Les soutiers de la modernité
Ville surgie du désert, Dubaï connaît une croissance exponentielle.
Mais les milliers d’immigrés qui y travaillent dans des conditions terribles commencent à se rebeller. Reportage.
dans l’hebdo N° 983 Acheter ce numéro
Le taxi roule sur Cheikh Zayed Road en direction du port, entre une forêt de gratte-ciel. Il est neuf heures du matin, la température atteint déjà les 36 degrés. Au volant, Hamid, la quarantaine, est pakistanais, comme 90 % des chauffeurs de taxi de Dubaï. « Je travaille de cinq heures du matin à cinq heures du soir, six jours sur sept » , raconte cet homme originaire de la banlieue de Karachi. Aujourd’hui parsemée de buildings, de centres commerciaux, d’avenues et d’autoroutes, Dubaï est devenue en moins de trente ans un centre commercial géant, symbole de la mondialisation des échanges. À l’intersection stratégique entre l’Extrême-Orient et l’Europe, l’ex-Union soviétique et l’Afrique, l’Émirat brasse des gens qui viennent faire des affaires, prendre des vacances, et consommer ou gagner leur vie, coûte que coûte.
Olivier Aubert
Omar, conducteur de car employé par une société de BTP, vient de Chittagong, la deuxième ville du Bangladesh. À Dubaï depuis seize ans, il a été directement recruté dans son pays par une agence de main-d’œuvre intermédiaire. Sans permis de conduire, il trime vraisemblablement douze heures par jour sur un chantier de construction, pour un salaire bien moindre et des risques plus élevés. Après avoir vérifié qu’aucune oreille indiscrète ne traînait, Omar ose tout de même une plainte : il lui faut payer des dizaines de milliers de dirhams pour faire renouveler son visa de travail par son employeur tous les trois ans.
Comme la majorité des ouvriers, serveurs, dockers, livreurs, blanchisseurs, qui ont peu à peu remplacé la population de pêcheurs, bédouins et commerçants perses dans le centre-ville, Omar vit dans une maison louée à plusieurs. De véritables petits Karachi ou « Old Delhi » populeux, désordonnés, arpentés par une foule d’hommes en shalwar kameez, la tenue traditionnelle pakistanaise, ont transformé les quartiers de Deira et Bur Dubaï. Le contraste est saisissant avec les quartiers aseptisés et hors de prix de Jumeirah ou Dubaï Marina, réservés aux habitants des Émirats, aux Occidentaux ou aux riches commerçants iraniens, indiens ou saoudiens.

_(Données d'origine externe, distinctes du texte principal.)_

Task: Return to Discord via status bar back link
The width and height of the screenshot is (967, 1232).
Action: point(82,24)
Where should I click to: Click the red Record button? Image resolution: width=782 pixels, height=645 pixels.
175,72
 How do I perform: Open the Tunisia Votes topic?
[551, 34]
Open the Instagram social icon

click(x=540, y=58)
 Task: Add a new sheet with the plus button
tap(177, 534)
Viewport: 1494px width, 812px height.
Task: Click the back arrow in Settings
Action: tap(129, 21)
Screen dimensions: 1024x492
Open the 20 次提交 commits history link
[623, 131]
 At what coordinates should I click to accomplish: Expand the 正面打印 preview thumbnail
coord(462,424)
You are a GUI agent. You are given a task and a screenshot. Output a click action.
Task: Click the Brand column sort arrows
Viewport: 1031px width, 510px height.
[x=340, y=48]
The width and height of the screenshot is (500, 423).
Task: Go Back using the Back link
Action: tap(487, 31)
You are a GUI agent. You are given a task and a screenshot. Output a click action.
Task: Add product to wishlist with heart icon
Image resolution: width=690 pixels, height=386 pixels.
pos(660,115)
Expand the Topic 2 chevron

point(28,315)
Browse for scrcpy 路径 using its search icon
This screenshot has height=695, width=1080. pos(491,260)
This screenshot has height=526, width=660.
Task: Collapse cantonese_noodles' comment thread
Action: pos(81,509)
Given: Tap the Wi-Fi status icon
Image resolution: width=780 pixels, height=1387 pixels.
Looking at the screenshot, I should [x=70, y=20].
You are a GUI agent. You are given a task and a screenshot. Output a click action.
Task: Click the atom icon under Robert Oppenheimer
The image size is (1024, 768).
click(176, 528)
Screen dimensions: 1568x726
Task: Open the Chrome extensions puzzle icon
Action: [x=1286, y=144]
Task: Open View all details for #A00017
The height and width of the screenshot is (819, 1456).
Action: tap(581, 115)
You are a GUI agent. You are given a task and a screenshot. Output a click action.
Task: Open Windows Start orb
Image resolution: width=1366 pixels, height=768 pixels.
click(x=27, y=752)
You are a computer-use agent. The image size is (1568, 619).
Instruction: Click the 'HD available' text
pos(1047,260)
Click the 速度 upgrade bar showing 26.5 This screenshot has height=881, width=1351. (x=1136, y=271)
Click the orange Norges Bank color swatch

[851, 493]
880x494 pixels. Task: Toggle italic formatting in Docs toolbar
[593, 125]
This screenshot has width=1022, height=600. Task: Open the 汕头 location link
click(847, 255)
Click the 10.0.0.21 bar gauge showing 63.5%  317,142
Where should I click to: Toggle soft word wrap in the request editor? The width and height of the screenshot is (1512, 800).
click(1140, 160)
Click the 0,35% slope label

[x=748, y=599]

À quelques dizaines de kilomètres du centre-ville, sur la route menant à la zone franche, s’élève le squelette du Burj Dubaï, futur plus haut gratte-ciel du monde. En fin de journée, les ouvriers pakistanais et indiens qui y travaillent attendent sur une route poussiéreuse les cars qui les ramèneront dans leurs bâtiments sommaires construits en plein désert. D’autres ouvriers, parmi les 10 000 du chantier qui travaillent non stop, les ont déjà remplacés. Ombres omniprésentes, ces manœuvres commencent à faire parler d’eux. En septembre 2004, une manifestation regroupant plusieurs milliers de travailleurs originaires du sous-continent indien venait pour la première fois troubler la torpeur de Dubaï, bloquant l’autoroute pendant plusieurs heures.En septembre 2005, un millier d’ouvriers impayés depuis quatre mois défilaient, bloquant à leur tour la circulation. En avril 2006, 2 500 ouvriers du Burj Dubaï se révoltaient et brûlaient voitures et engins de chantier pour dénoncer leurs conditions de travail. Deux mille ouvriers bâtissant le nouvel aéroport déposaient leurs outils par solidarité. Enfin, fin octobre 2007, plusieurs milliers d’ouvriers du Burj Dubaï ont à nouveau mené grèves et manifestations. Celles-ci ont donné lieu à des affrontements avec la police et conduit à l’expulsion de 4 000 travailleurs. Pas de quoi, pour le moment, troubler les affaires. Mais, devant la tournure prise par de semblables mouvements au Koweït voisin, les autorités locales se sont lancées dans un rapide apprentissage du dialogue social : émue par la situation épouvantable de ces travailleurs immigrés, la population locale s’était soudain mise à manifester avec eux.